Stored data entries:
★ ★ ★ ★ ★

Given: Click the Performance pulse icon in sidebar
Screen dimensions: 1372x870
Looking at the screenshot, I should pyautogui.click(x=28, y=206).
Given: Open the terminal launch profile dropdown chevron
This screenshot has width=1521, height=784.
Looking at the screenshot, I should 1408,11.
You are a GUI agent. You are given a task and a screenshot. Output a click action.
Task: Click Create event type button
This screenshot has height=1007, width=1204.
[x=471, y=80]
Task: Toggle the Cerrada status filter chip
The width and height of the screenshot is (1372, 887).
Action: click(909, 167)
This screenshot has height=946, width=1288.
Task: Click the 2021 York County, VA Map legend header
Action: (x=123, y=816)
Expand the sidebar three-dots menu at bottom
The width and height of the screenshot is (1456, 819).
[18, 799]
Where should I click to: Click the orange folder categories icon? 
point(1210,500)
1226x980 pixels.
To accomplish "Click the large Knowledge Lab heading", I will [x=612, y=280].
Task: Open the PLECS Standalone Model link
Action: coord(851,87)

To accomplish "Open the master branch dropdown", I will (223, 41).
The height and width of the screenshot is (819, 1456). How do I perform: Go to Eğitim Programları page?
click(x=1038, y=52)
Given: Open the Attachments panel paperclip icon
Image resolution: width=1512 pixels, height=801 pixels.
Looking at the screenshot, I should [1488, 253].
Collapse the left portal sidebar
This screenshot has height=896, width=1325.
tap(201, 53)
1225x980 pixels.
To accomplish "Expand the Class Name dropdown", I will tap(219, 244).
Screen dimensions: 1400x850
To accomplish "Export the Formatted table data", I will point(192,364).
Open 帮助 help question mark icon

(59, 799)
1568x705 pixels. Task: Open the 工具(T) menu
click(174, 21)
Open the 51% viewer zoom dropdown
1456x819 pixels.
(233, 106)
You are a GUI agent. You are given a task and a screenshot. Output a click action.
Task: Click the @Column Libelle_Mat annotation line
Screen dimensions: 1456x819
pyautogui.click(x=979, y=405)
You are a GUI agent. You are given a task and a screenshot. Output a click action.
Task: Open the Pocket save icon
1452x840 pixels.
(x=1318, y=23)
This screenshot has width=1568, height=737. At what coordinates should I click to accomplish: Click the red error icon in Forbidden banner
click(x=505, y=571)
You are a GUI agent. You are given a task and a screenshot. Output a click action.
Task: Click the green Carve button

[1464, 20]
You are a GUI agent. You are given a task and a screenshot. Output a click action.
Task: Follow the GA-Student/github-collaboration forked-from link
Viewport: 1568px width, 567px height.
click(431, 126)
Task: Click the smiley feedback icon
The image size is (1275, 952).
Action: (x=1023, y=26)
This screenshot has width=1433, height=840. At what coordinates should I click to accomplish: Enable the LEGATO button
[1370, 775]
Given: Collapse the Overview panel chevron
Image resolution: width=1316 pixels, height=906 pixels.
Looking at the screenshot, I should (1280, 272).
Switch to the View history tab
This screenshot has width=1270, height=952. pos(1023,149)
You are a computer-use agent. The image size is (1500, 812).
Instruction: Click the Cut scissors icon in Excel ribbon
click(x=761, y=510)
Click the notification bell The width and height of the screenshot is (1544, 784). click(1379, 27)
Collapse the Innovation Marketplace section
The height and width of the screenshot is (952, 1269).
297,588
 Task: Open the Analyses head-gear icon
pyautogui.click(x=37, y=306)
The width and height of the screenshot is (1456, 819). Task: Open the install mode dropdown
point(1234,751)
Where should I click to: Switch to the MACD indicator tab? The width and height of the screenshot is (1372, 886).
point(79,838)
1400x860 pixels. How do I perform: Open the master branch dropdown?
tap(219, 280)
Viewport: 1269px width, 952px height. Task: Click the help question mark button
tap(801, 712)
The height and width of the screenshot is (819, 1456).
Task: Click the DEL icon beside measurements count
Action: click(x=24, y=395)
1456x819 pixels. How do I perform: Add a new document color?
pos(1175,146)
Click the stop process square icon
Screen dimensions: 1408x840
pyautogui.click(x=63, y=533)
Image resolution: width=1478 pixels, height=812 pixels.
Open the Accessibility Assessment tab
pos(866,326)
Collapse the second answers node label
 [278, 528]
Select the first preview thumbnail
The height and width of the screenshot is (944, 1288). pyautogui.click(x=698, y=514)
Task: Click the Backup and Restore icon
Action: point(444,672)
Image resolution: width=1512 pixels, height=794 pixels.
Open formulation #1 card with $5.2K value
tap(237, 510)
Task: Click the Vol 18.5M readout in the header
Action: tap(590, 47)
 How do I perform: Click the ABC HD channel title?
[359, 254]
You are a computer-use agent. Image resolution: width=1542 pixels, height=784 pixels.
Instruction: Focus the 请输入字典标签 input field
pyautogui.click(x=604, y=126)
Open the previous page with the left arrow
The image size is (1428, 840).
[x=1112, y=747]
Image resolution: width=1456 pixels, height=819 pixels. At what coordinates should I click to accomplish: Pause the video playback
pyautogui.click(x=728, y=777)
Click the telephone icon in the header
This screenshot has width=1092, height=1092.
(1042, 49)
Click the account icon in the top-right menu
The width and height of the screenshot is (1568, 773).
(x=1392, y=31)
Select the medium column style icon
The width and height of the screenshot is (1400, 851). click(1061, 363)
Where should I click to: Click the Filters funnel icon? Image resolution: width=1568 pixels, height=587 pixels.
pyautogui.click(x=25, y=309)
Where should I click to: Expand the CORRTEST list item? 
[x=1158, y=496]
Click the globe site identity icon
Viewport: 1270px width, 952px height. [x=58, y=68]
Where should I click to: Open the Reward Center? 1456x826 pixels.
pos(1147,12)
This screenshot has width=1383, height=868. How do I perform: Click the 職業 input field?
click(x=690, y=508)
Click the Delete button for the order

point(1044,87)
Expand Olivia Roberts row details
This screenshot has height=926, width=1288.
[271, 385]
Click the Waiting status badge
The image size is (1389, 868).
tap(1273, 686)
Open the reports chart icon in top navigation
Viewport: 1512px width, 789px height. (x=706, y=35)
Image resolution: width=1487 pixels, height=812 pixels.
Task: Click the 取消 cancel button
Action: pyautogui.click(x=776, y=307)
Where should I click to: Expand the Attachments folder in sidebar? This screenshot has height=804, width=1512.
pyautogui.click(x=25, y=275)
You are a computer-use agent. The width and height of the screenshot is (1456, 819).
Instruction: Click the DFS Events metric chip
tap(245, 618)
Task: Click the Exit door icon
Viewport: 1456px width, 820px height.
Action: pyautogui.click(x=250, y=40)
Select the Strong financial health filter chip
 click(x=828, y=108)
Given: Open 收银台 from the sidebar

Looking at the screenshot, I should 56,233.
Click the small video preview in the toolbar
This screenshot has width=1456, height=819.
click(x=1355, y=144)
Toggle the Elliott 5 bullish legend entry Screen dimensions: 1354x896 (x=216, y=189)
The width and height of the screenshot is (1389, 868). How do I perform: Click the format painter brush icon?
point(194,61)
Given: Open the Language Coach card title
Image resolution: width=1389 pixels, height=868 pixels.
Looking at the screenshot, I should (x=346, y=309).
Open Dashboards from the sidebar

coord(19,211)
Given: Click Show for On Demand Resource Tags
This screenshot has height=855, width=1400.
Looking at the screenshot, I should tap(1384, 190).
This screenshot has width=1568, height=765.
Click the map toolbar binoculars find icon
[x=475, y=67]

★ ★ ★ ★ ★

(WHAT YOU HAVE TO DO) Set down, exactly as they appear above, all lines from the one that has "Collapse the second answers node label" down to the one that has "Image resolution: width=1512 pixels, height=794", including those two and no others.

(ANSWER BOX)
Collapse the second answers node label
 [278, 528]
Select the first preview thumbnail
The height and width of the screenshot is (944, 1288). pyautogui.click(x=698, y=514)
Task: Click the Backup and Restore icon
Action: point(444,672)
Image resolution: width=1512 pixels, height=794 pixels.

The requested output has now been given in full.